我曾两次拜访过巴黎雨果故居博物馆(上图和下图),这里也许是全世界想欣赏雨果绘画原作最方便的去处了。这个博物馆坐落在巴黎孚日广场6号,雨果1832年到1848年在此居住了16年。保罗·莫里斯是雨果的挚友和遗嘱执行人之一,他于1902年雨果百年诞辰之际,向巴黎市政府提出将此处改建为博物馆,得到了雨果家族和巴黎市政府的支持,1903年改建后正式对外开放。保罗·莫里斯和雨果家人捐赠了与雨果相关的部分藏品,并向社会征集和购买了一些藏品,迄今已有藏品50000件左右,仅绘画就有700余件。孚日广场是17世纪巴黎最古老且规划最完整的皇家广场,不大,方形,中间是大片的草坪,有四处喷泉,10余棵大树,依然挺立的法王路易十三的雕像。
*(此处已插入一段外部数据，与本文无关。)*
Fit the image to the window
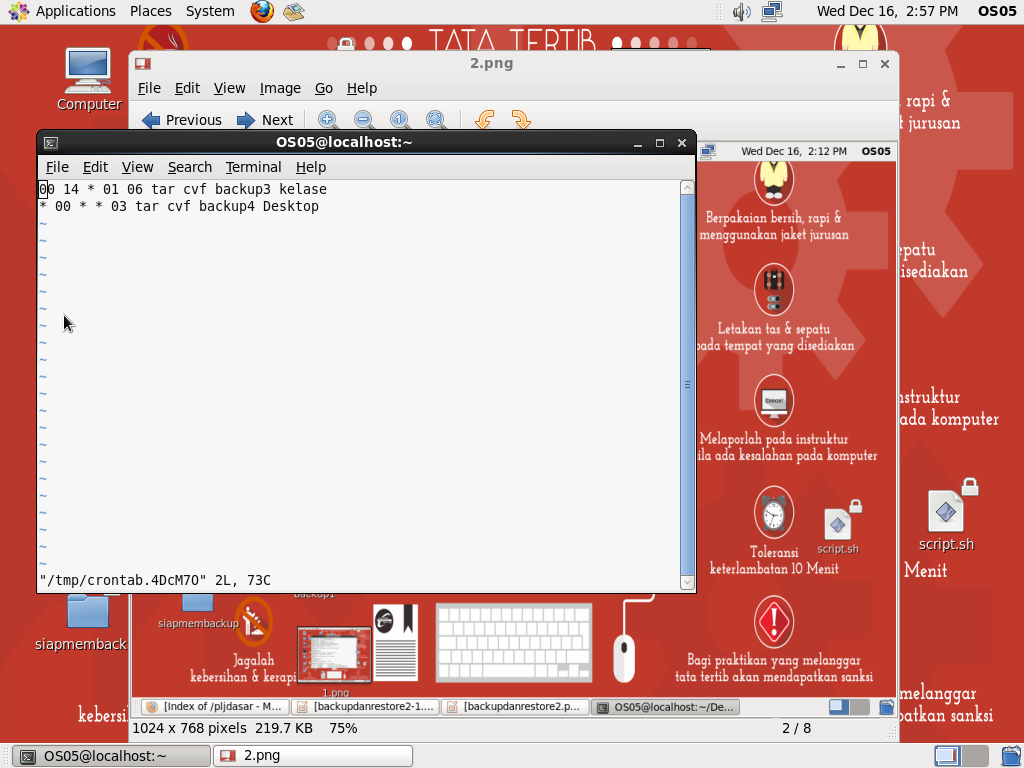click(436, 120)
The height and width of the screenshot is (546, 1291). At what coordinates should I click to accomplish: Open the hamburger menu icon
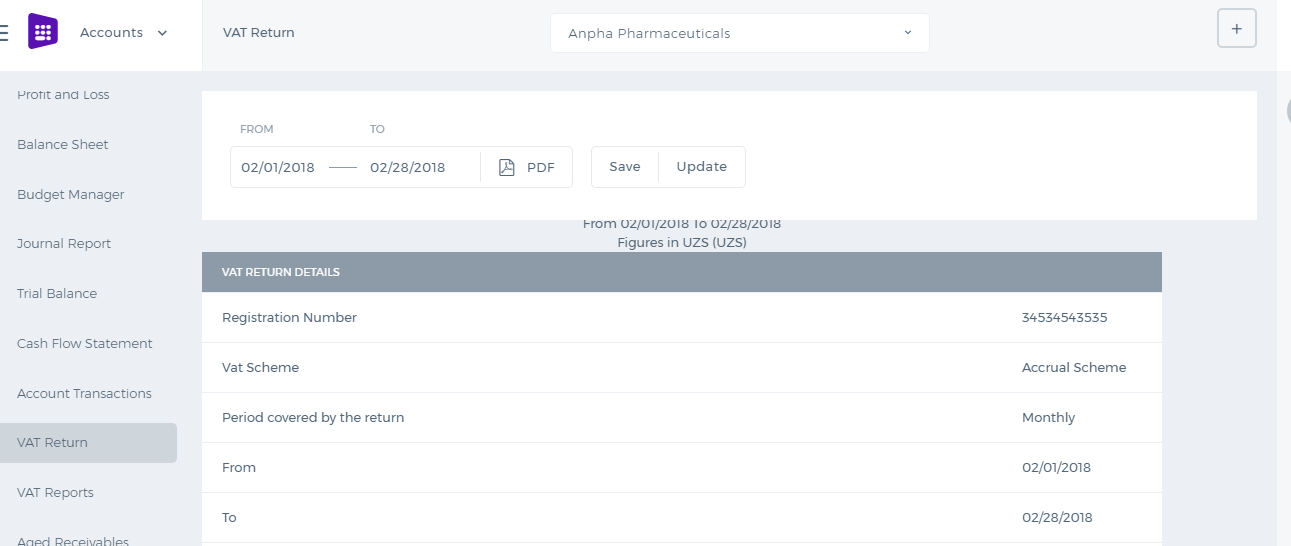(x=3, y=32)
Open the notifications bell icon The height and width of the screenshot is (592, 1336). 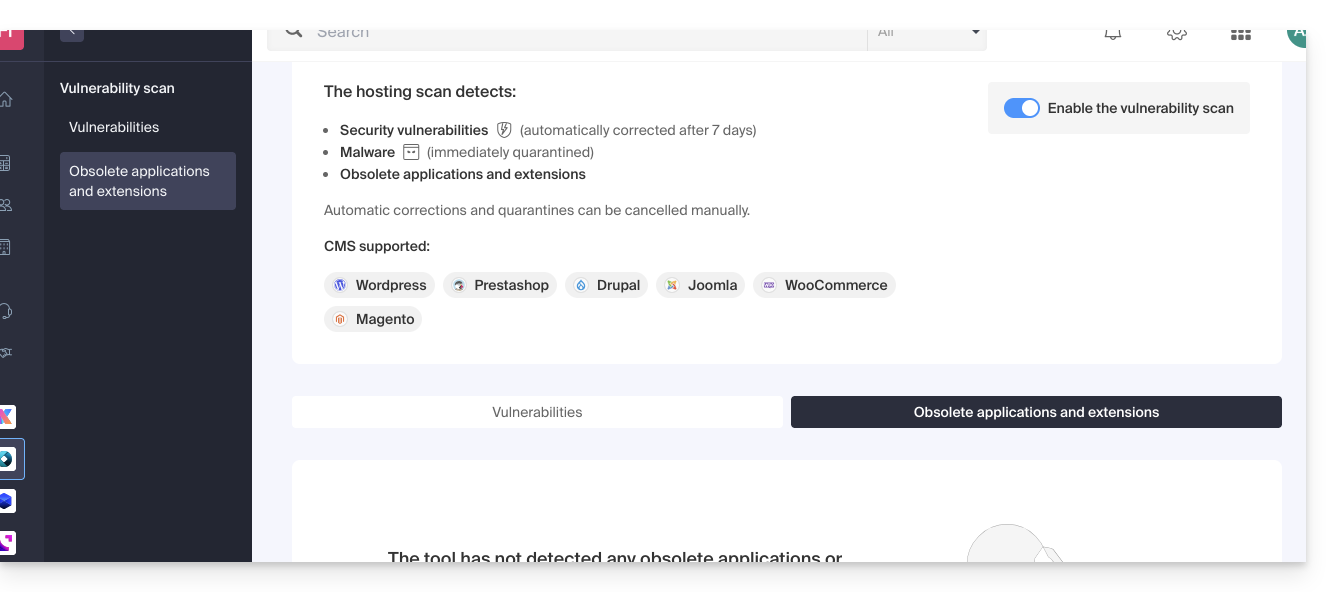click(x=1113, y=34)
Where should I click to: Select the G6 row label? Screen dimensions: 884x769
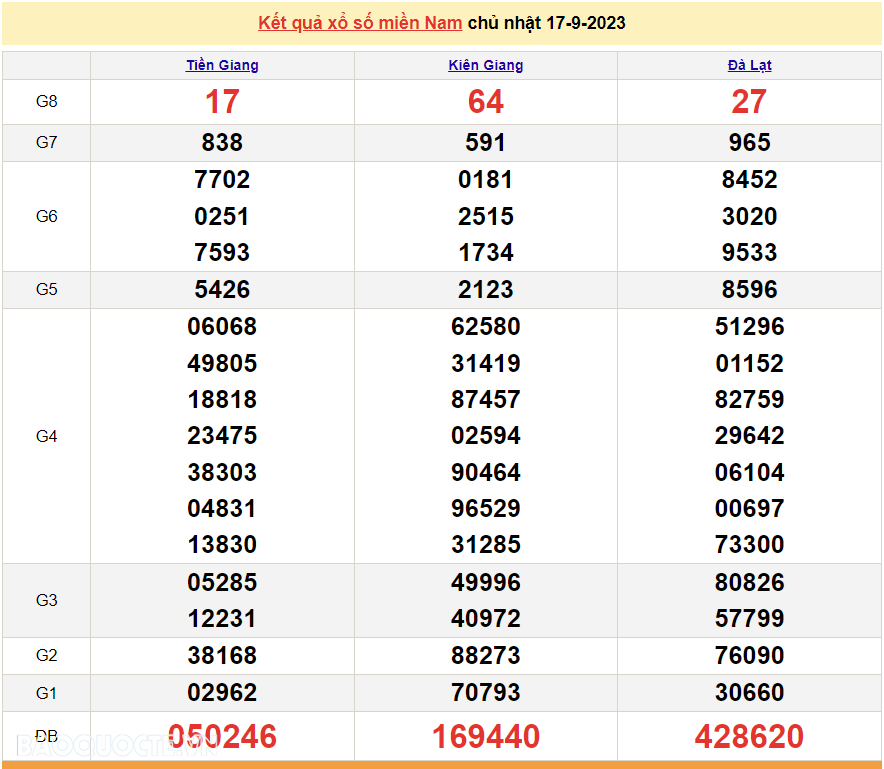[x=46, y=216]
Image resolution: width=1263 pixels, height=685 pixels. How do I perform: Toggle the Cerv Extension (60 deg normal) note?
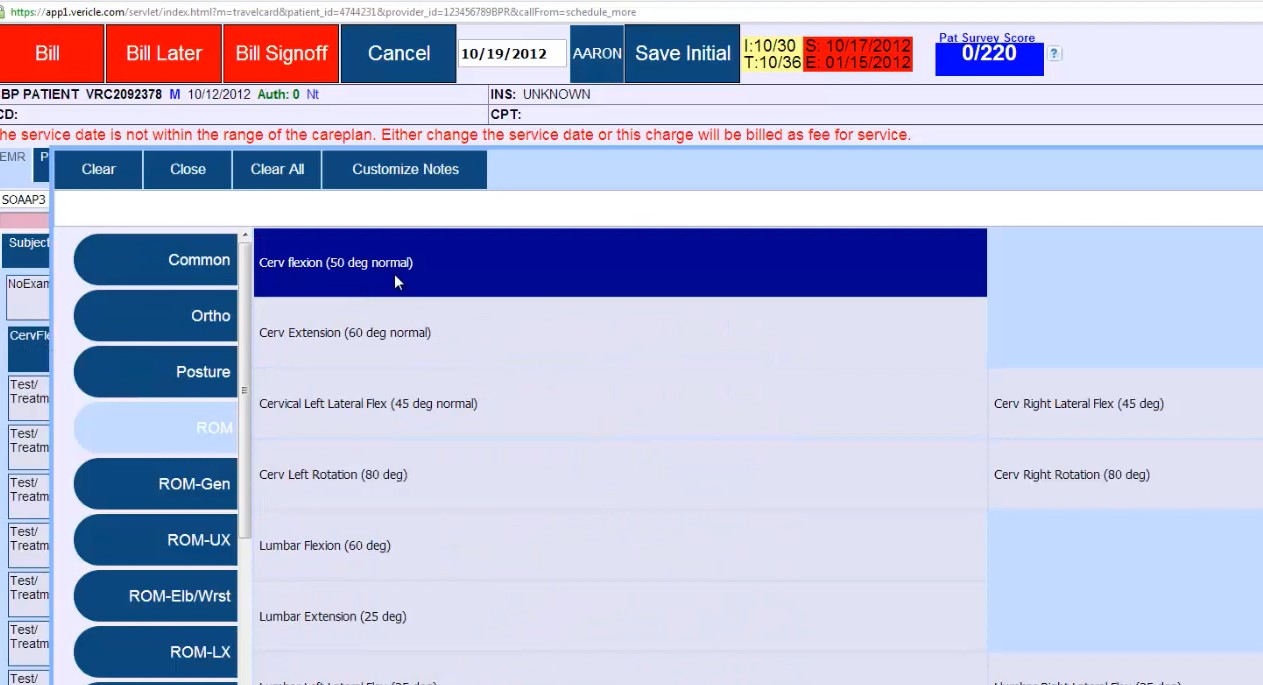(620, 332)
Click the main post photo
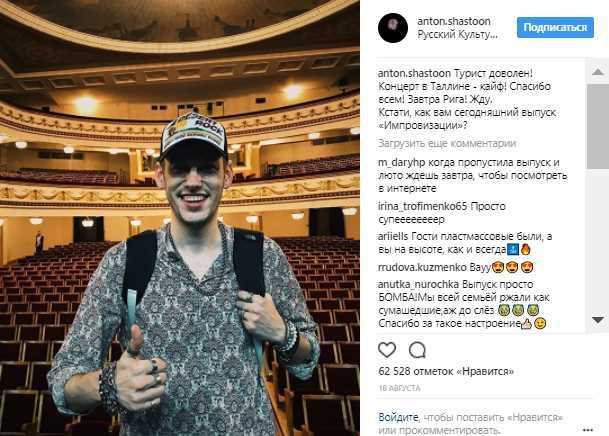Screen dimensions: 609x436 (x=179, y=218)
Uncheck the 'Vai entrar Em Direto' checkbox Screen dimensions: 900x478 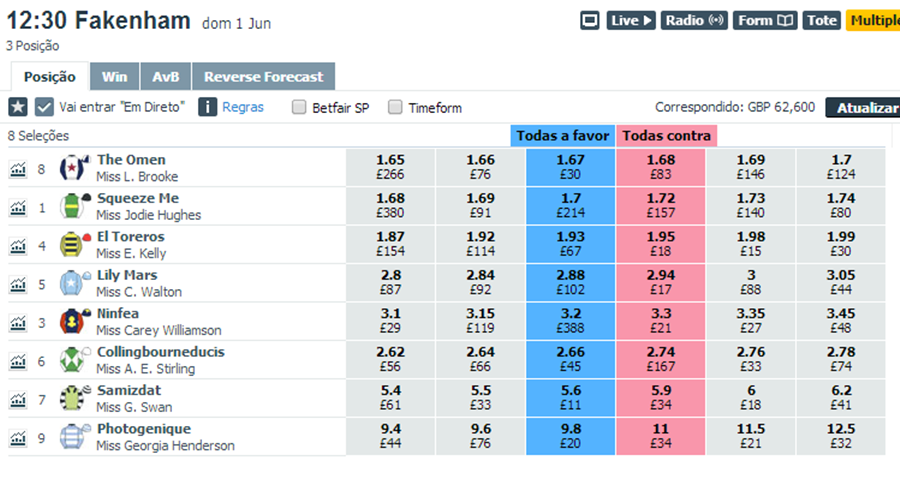point(44,107)
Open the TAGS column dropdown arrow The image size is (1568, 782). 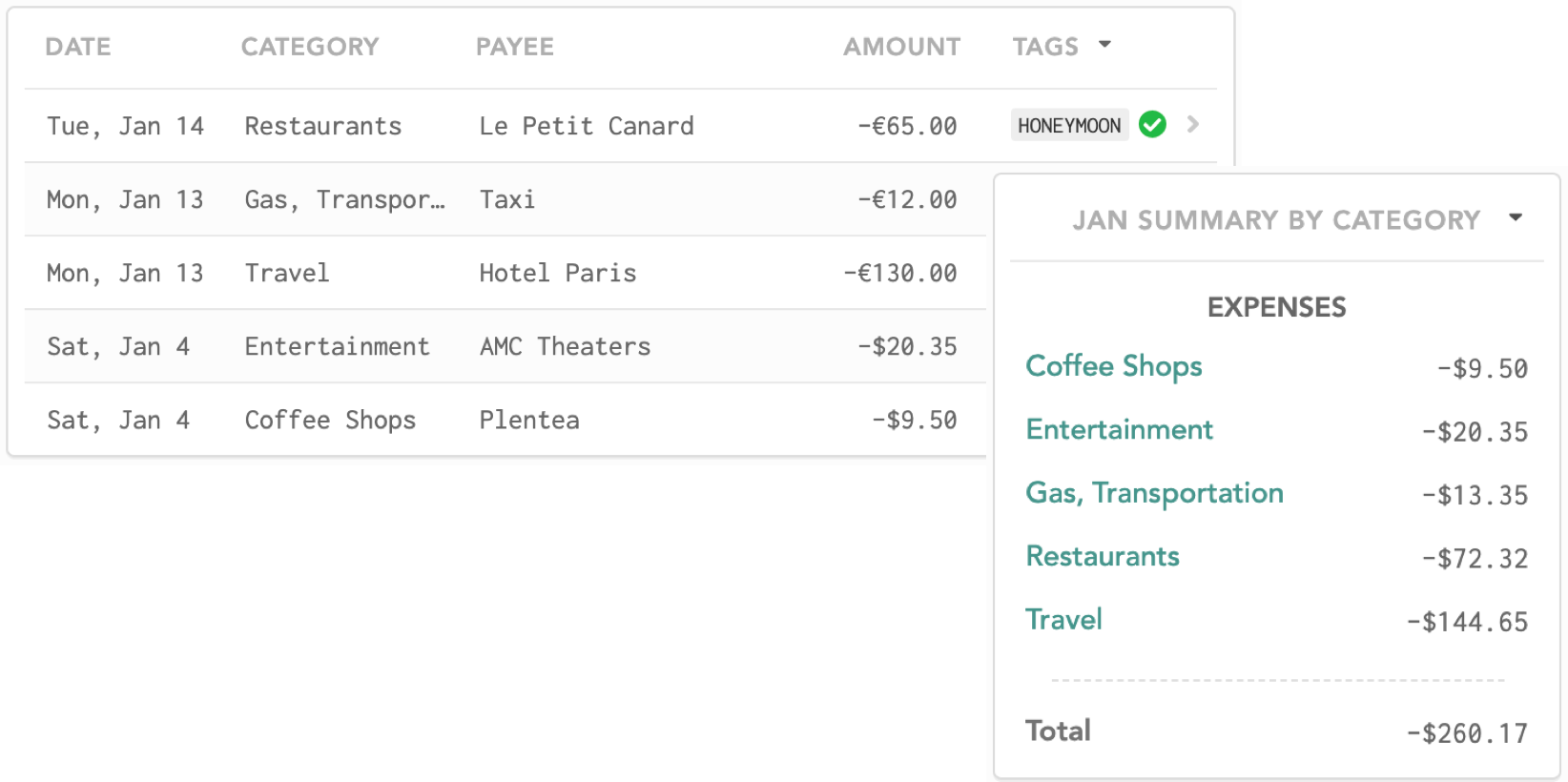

长椅短椅错落其间。四周围着36幢有400余年历史的红墙黑顶的四层(包括阁楼)古屋,不少建筑的底楼现在进驻了画廊、餐厅、咖啡馆与精品店,时尚典雅,闹中取静。这里过去是巴黎名流云集的高级社区,今天依然炙手可热。遥想当年雨果身处此环境写作画画,应该是十分惬意的,我们也就心满意足了。
雨果故居博物馆的展览空间主要在二三楼,根据不同的主题呈现雨果的手稿、不同版本的文学著作、其他艺术家为雨果创作的艺术品原作和雨果的绘画原作。不过,我的参观兴趣重点在雨果不同时期精彩的绘画和从他根西岛“高城仙居”“转移”过来的原汁原味的“中国客厅”。两次去博物馆,看到的雨果的绘画有所调整,但都得到极大的审美满足。雨果的绘画大部分沉淀在法国的国家文化机构,在艺术品市场上流通的很少,一画难求。有研究文章说雨果重孙让·雨果1981年转让了五十多幅曾祖父的绘画作品,有的一幅在20万法郎左右。1981年的法郎,算上通货膨胀指数,今天应该多少钱一幅?看来雨果的绘画作品在今天的艺术品市场上也已成为“珍稀品”了。